---- ESTRATTO DEL TESTO

Nicevò. Non fa niente.

Ricordo la lettura di questo libro con un sorriso e anche oggi, mentre lo risfogliavo per cogliere qualche nota da aggiungere, non ho potuto fare a meno che immergermi nella storia e lasciarmi trasportare.

Non fa niente di Margherita Oggero è un viaggio nel tempo e nello spazio, attraverso le sue protagoniste, che incastra il vivere dell’Italia dal secondo dopoguerra in poi alle memorie di una Berlino in pieno periodo nazista. Una storia anticonvenzionale per il contesto in cui si va a inserire, ma che lascia spunti di riflessioni per approcciarsi anche al nostro presente.

In una casa della ricca borghesia torinese facciamo la prima conoscenza di Esther e Rosanna accumunate da un patto segreto che le legherà come mai successo prima. Un figlio in comune frutto del desiderio di una e del corpo dell’altra. Una versione moderna della storia di Abramo, Sara e Agar, o se siete più avvezzi, una situazione al “Racconto dell’Ancella”. Due donne diversissime nel carattere e nel vissuto.

--------
---- DATI DA ANALIZZARE

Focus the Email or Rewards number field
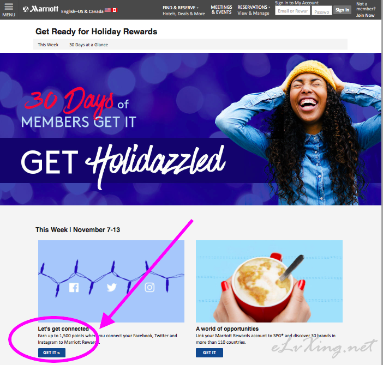This screenshot has width=383, height=365. [292, 10]
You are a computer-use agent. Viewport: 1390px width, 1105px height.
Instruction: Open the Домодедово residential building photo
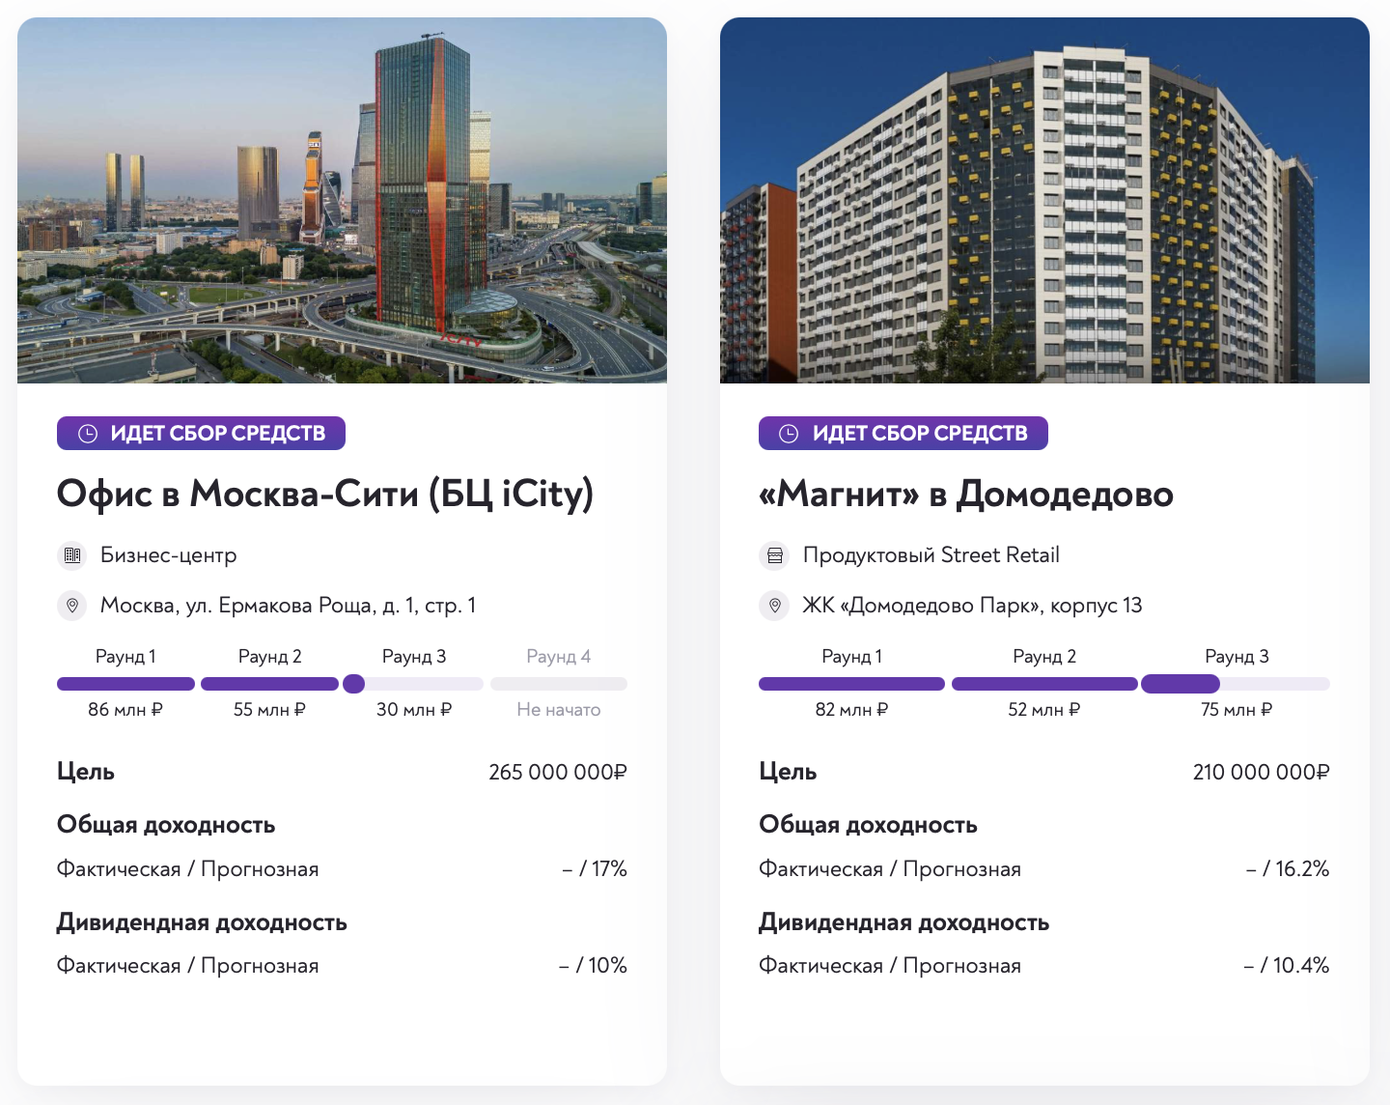coord(1044,201)
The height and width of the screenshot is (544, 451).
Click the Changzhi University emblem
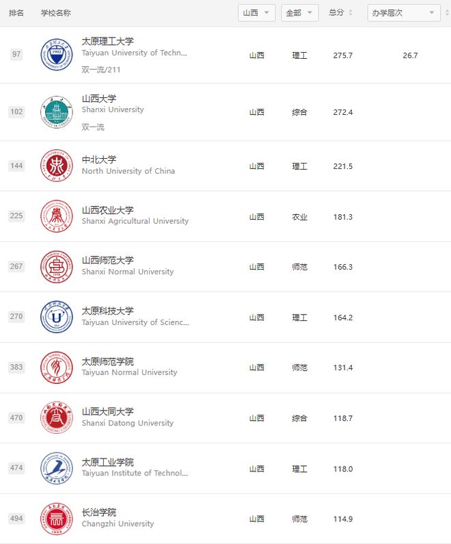57,519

--------

ISTRUZIONI DA SEGUIRE> Scrivi il seguito della recensione del romanzo «Non fa niente», ripartendo subito dopo l'ultima frase riportata.

RISULTATO DELL'ESERCIZIO>
Tuttavia, c’è un fattore in più che distingue questa storia dalle altre, ed è l’amore: quello materno di Rosanna nei confronti del bambino, quello riconoscente dell’Ingegnere verso la ragazza, e quello quasi fraterno che unirà per tutta la vita le due donne che impareranno a conoscersi, supportarsi e a trovarsi anche quando le cose sembrano precipitare.


Il rapporto che si instaura tra Esther e Rosanna, via via che il lettore si avventura nella narrazione, si fa più profondo, intenso, quasi in bilico sul confine tra sorellanza e romanticismo. Questo aspetto di ambiguità alimenta il ritmo di lettura, poiché il lettore è spinto a cercare di andare avanti il più possibile.


Uno dei temi che emerge dalla narrazione è proprio quello della maternità surrogata e del ruolo che la madre biologica ricopre nelle dinamiche familiari, un ruolo che va oltre la mera “incubazione” e che si fa attivo e partecipe via via che il racconto procede.

Con capitoli brevi e uno stile semplice e scorrevole, intervallato dal dialetto piemontese e da frasi in duro tedesco, Margherita Oggero descrive con cura gli ambienti che fanno da cornice alle sue protagoniste che, pagina dopo pagina, diventano sempre più personaggi tridimensionali e nel bene e nel male portano il lettore ad affezionarvisi.


È una lettura che consiglierei, pur essendo l’unico romanzo della Oggero che ho letto mi ha lasciato qualcosa stupendomi e appassionandomi per la sua originalità.


Ultima nota positiva è la scelta della copertina che attira l’occhio e, almeno nel mio caso, in buona parte ha incuriosito alla lettura.